Exercise goal:
Write out, with no changes, every line starting at the one that contains "Image resolution: width=1024" and ending at the last line of the data below. Leave pictures out.

Recorded data:
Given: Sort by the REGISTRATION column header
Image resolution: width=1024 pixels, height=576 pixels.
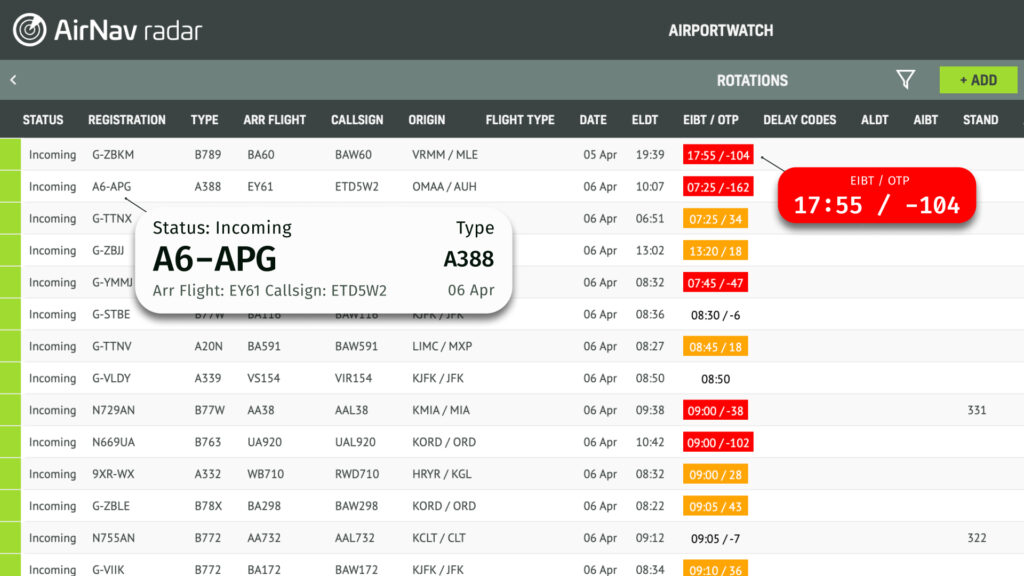Looking at the screenshot, I should pyautogui.click(x=127, y=120).
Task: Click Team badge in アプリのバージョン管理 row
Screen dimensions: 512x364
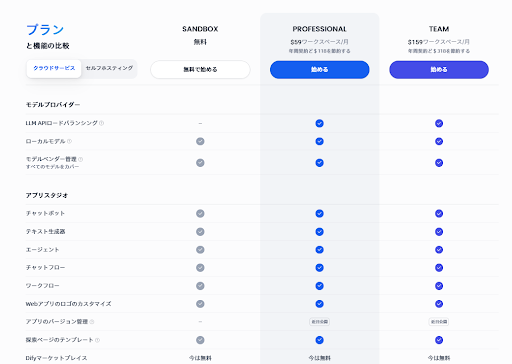Action: [439, 322]

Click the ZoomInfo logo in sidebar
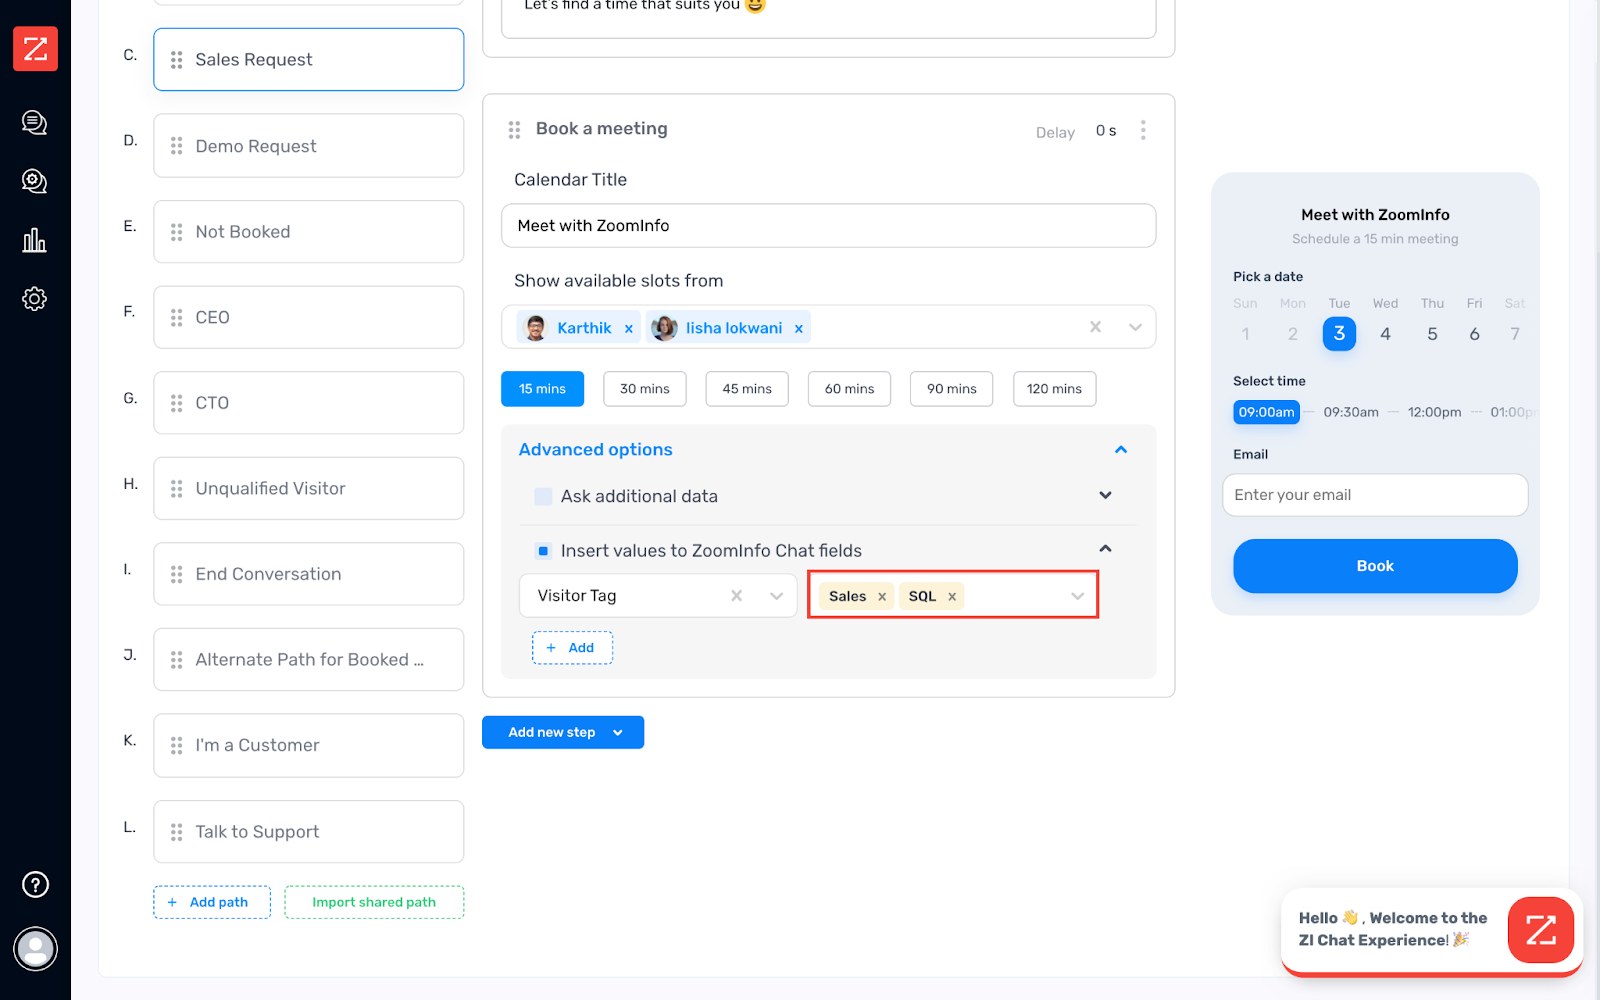click(35, 49)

Exercise output:
Image resolution: width=1024 pixels, height=576 pixels.
Looking at the screenshot, I should pyautogui.click(x=127, y=120).
Task: Click Team badge in アプリのバージョン管理 row
Screen dimensions: 512x364
Action: [439, 322]

Click the ZoomInfo logo in sidebar
click(35, 49)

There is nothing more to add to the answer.